Nutmeg alcanzó un paquete de tabaco y sacó un cigarrillo, pero no lo encendió. Lo mantuvo entre los dedos.
—Además, mi cuñado es un político famoso y eso haría que el escándalo fuese aún mayor, ¿no es eso?
—Exacto. —Nutmeg torció un poco los labios.
—Y Cinnamon, ¿cómo ve el asunto? —pregunté.
—Guarda silencio. Como una gran ostra posada sobre el fondo marino. Se ha encerrado en sí mismo, sin abrir la puerta, reflexionando seriamente sobre algo. —Nutmeg tenía los ojos clavados en mí. Al cabo de un rato, como si lo recordara de súbito, encendió el cigarrillo—. Incluso ahora pienso en él con frecuencia. En mi marido, en el asesinato. ¿Por qué tenía alguien que matarlo? ¿Por qué tuvo que ensañarse de aquella manera, destriparlo y llevarse las vísceras, dejando un mar de sangre en la habitación del hotel? Por más que lo pienso, no puedo entenderlo. Mi marido no merecía una muerte tan espantosa.
»Pero no se trata sólo de la muerte de mi marido. A lo largo de mi vida se han sucedido una serie de incidentes inexplicables: la repentina manera en que, por ejemplo, nació y murió mi intensa pasión por el diseño, el mutismo de Cinnamon, el modo en que me involucré en este extraño trabajo. Pienso que, tal vez, todo esto estaba programado, de manera minuciosa, muy hábil, para atraerme hacia aquí. No consigo quitarme esta idea de la cabeza. Tengo la sensación de que unos brazos muy largos se extienden hacia mí desde la distancia y me manipulan. Como si mi vida no hubiera sido otra cosa que un simple pasaje para permitir el paso de todo ello.
Desde la habitación vecina llegaba el tenue runrún de la aspiradora con la que Cinnamon limpiaba el suelo. Hacía su trabajo tan esmerada y sistemáticamente como siempre.
—¿Nunca has tenido esta sensación? —me preguntó Nutmeg.
—No me siento manipulado por nada. Estoy aquí porque necesito hacerlo, sólo por eso.
—Para encontrar a Kumiko, ¿no?, tocando la flauta mágica.
—Sí.
—Tú tienes algo que buscar —dijo ella cruzando y descruzando despacio las piernas enfundadas en las medias verdes—. Y todo tiene su precio. —Yo permanecía en silencio.
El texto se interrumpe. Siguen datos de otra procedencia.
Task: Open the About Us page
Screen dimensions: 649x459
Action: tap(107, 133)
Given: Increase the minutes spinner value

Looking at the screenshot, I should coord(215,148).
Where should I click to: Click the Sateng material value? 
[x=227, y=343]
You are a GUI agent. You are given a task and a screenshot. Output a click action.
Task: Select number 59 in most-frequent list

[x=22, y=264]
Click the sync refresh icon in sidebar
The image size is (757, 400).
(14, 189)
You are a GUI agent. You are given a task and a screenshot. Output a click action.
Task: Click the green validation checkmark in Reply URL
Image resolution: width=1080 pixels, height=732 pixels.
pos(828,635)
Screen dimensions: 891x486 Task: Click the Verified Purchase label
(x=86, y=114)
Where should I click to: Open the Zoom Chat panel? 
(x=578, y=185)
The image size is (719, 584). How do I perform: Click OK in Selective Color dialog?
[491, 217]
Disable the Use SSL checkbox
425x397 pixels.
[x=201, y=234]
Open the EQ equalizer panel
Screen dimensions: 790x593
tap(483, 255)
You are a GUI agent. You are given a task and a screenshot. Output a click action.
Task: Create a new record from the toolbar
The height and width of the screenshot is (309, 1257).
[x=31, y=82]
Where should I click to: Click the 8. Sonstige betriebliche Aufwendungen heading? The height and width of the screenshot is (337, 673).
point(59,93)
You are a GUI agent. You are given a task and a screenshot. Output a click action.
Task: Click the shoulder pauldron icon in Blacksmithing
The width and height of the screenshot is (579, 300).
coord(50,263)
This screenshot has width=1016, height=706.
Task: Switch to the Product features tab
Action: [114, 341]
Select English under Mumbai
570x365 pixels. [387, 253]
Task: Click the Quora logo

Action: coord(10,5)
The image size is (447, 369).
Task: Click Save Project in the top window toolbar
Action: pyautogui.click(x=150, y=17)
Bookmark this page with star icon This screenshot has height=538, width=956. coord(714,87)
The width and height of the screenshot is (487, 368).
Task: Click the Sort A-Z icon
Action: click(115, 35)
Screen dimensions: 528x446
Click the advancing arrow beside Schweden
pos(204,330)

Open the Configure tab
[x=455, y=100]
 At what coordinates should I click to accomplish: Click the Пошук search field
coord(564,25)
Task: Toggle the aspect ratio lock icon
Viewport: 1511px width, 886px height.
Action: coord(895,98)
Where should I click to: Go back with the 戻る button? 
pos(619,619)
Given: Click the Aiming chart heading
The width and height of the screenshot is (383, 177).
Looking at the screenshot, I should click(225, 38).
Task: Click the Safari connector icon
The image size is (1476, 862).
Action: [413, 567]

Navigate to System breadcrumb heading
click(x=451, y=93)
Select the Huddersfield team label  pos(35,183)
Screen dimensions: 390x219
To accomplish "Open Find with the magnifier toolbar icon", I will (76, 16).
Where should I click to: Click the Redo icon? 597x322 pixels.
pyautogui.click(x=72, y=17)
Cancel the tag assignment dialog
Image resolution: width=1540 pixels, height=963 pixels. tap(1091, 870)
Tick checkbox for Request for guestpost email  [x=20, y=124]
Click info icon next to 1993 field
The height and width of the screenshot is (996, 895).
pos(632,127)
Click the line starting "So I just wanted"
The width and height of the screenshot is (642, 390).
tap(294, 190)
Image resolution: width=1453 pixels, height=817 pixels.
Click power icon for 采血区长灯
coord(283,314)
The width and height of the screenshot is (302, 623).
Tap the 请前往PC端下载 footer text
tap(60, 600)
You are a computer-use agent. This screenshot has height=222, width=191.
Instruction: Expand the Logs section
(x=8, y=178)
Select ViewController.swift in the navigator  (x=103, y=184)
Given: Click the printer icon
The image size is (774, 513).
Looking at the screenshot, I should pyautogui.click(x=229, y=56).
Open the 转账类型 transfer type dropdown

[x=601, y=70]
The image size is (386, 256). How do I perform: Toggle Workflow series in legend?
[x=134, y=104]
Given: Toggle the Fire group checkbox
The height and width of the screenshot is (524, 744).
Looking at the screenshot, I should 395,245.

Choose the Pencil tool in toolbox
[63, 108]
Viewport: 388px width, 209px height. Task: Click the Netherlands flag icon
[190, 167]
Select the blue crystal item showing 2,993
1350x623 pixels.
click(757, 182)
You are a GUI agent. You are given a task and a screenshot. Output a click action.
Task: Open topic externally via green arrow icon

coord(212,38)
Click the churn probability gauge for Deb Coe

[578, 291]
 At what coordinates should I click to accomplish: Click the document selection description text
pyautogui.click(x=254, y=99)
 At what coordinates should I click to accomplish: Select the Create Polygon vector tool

Nutmeg anunció al fin su conclusión—. Hemos decidido no traer más «visitas» aquí durante una temporada. Cinnamon lo ha decidido. Con los artículos de la revista y la aparición de tu cuñado, el semáforo ha pasado de ámbar a rojo. Ayer cancelamos todas las citas de hoy en adelante.
—¿Cuánto tiempo durará esta temporada?
—Hasta que Cinnamon restablezca el sistema, averiado en algunas partes, y podamos estar seguros de que hemos evitado el peligro. Me sabe mal, pero no queremos, bajo ningún concepto, correr riesgos. Cinnamon vendrá como hasta ahora. Pero no acudirán las visitas.
Cuando Cinnamon y Nutmeg se fueron, la lluvia, que había estado cayendo toda la mañana, había cesado por completo. Cuatro o cinco gorriones se lavaban con entusiasmo las plumas en un charco del aparcamiento. Cuando desapareció el Mercedes que conducía Cinnamon y se hubo cerrado despacio el portón eléctrico, me senté junto a la ventana y contemplé el cielo nublado que se veía más allá de las ramas de los árboles. Pensé en aquel «brazo muy largo que se extiende desde la distancia» del que me había hablado Nutmeg. Imaginé ese brazo alargándose hacia mí desde el interior de las nubes bajas que cubrían el cielo. Como una ilustración siniestra de un libro.